Polymyositis is a rare systemic rheumatic disease characterized by a degenerative inflammatory process of the muscles.
“The inflammatory myopathies, commonly described as idiopathic, are the largest group of acquired and potentially treatable myopathies. On the basis of unique clinical, histopathological, immunological, and demographic features, they can be differentiated into three major and distinct subsets: dermatomyositis, polymyositis, and inclusion-body myositis. Use of new diagnostic criteria is essential to discriminate between them and to exclude other disorders.”1
“Polymyositis (PM) is an idiopathic inflammatory myopathy. It is a systemic disease that affects skeletal muscles and results in proximal muscle weakness. PM is associated with malignancy in 10–15% of patients. The 3 most commonly associated cancers are nasopharyngeal, lung, and breast cancer.4 Hepatocellular carcinoma (HCC)-associated PM is quite rare.”2
“Dermatomyositis (DM) and polymyositis (PM) are idiopathic inflammatory myopathies characterized by proximal skeletal muscle weakness and evidence of muscle inflammation. DM, unlike PM, is characterized by the presence of various cutaneous manifestations. DM and PM may also be associated with inflammatory arthritis, interstitial lung disease, Raynaud phenomenon, and the presence of autoantibodies.”3
Rheumatic diseases are those that affect the musculoskeletal system and generally are autoimmune, in which the body confuses its own tissue with is foreign ones, triggering an immunological reaction where the organism attacks its own structures.

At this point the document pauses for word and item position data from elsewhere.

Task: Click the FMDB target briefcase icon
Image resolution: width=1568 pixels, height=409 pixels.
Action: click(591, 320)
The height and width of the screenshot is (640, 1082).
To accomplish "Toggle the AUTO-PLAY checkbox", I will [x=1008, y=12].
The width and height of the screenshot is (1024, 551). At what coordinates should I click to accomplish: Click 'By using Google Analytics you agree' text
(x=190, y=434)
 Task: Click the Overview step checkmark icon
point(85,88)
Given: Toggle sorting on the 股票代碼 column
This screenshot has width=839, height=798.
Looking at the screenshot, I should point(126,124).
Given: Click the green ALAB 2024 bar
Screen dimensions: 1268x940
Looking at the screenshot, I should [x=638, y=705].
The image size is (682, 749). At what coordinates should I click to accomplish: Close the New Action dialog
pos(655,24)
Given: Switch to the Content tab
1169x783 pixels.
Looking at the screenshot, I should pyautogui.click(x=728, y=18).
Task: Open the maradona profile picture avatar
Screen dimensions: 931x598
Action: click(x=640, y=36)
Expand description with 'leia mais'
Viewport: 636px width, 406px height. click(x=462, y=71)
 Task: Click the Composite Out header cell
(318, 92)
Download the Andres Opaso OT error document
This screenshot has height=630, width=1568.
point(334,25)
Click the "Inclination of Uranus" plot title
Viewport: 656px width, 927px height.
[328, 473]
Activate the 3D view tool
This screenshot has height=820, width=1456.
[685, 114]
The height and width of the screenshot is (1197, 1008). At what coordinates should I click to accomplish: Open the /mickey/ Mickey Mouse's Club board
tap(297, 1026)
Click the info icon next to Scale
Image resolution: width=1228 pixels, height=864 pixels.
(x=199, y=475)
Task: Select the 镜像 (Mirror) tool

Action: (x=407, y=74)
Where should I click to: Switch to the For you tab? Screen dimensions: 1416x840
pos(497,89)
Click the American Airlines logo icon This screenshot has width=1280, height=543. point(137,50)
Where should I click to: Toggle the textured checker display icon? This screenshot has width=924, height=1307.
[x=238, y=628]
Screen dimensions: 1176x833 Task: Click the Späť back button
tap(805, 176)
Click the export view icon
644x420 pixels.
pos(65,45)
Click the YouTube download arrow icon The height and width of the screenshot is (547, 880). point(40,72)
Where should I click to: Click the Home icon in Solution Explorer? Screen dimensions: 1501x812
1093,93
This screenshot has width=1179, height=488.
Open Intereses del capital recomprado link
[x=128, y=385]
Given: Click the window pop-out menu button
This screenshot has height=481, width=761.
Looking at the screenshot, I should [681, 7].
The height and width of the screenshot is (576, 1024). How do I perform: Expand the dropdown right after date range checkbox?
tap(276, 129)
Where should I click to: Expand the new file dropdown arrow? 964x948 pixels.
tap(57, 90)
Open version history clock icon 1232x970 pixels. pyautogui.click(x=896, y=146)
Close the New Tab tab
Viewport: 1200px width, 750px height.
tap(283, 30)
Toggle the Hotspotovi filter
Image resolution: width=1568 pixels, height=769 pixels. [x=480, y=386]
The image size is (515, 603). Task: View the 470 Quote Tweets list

“Rheumatic diseases are a diverse group of conditions. The main focus of rheumatologists is on inflammatory arthritides, as opposed to non-inflammatory conditions, such as osteoarthritis (OA). The most common autoimmune rheumatic diseases include rheumatoid arthritis (RA), spondyloarthritides, such as ankylosing spondylitis (AS), psoriatic arthritis (PsA), and other systemic connective tissue diseases, such as systemic lupus erythematosus (SLE), systemic sclerosis (SSc) and Sjögren syndrome (SS). All these conditions share several common features: they are all chronic conditions, they all cause joint inflammation and destruction, and they may all involve internal organs, which is associated with progressive disability and may be the direct cause of death. Their etiology is still not completely clear, and they cannot be effectively prevented. RA is the most prevalent and best understood rheumatic disease, and awareness of it in society is the highest among these diseases. It is estimated that the risk of RA is affected by genetic factors, which increase that risk by about 50–60%. Women are more commonly affected than men (with the male-to-female ratio being 3: 1), and the mean age at diagnosis is between 30 and 50 years of age. Population studies have shown that within 20 years of onset, 19% of patients with RA become completely disabled and 35% die.”4
Although there is no reliable data on the prevalence of polymyositis, it can develop at any age. However, it is more common in people around 50 years old and in children between the ages of 5 and 15 years of age. It occurs more frequently in women than in men.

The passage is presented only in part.